====== SUPPLIED MATERIAL ======

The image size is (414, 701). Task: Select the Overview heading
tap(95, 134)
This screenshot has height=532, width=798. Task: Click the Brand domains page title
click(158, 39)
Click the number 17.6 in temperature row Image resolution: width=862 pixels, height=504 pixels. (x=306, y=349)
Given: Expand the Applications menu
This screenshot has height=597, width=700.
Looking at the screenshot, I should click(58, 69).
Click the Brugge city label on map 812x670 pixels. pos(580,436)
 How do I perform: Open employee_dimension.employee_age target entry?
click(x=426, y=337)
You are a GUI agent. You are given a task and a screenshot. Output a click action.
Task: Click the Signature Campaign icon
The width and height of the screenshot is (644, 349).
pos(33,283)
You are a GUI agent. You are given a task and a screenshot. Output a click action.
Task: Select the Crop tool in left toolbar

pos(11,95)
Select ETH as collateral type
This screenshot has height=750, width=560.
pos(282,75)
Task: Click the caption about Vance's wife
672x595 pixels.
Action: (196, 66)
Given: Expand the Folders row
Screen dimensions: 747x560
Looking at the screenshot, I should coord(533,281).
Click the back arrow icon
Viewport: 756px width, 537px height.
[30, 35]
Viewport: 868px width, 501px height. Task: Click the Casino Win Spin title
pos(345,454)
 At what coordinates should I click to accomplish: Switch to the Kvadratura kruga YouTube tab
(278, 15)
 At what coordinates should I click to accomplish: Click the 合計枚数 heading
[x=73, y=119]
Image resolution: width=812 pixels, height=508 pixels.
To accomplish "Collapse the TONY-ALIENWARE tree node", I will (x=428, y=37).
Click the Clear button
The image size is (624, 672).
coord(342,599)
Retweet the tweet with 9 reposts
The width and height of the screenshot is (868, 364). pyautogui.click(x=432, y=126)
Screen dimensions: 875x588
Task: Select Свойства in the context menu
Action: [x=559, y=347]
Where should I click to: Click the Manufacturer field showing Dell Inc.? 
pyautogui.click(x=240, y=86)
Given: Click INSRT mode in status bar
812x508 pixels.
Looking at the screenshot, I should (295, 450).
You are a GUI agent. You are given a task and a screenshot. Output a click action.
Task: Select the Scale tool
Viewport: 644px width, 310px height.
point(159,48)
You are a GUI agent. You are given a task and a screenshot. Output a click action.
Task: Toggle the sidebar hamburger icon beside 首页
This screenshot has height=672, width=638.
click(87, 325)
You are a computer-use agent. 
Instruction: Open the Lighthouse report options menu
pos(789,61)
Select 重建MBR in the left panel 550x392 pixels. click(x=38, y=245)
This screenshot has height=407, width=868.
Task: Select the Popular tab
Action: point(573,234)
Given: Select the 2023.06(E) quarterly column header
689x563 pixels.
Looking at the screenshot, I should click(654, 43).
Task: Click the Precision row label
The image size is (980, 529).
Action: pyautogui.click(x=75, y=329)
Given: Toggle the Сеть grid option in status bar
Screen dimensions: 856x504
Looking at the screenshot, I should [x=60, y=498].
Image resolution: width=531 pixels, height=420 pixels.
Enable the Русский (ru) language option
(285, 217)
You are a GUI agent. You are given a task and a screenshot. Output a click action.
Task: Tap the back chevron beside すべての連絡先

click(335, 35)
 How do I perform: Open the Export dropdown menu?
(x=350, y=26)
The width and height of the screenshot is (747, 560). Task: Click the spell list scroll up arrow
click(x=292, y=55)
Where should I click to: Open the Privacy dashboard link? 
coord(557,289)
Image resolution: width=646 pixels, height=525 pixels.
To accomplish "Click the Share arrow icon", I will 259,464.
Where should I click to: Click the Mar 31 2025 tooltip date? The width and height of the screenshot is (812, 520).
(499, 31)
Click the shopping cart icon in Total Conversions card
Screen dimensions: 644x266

======

* ACTION ITEM: Exactly as written, please transcribe the lines from the start of the records above to the line that holds "Click the Brugge", both ends included.

* ANSWER TO THIS TASK:
The image size is (414, 701). Task: Select the Overview heading
tap(95, 134)
This screenshot has height=532, width=798. Task: Click the Brand domains page title
click(158, 39)
Click the number 17.6 in temperature row Image resolution: width=862 pixels, height=504 pixels. (x=306, y=349)
Given: Expand the Applications menu
This screenshot has height=597, width=700.
Looking at the screenshot, I should click(58, 69).
Click the Brugge city label on map 812x670 pixels. pos(580,436)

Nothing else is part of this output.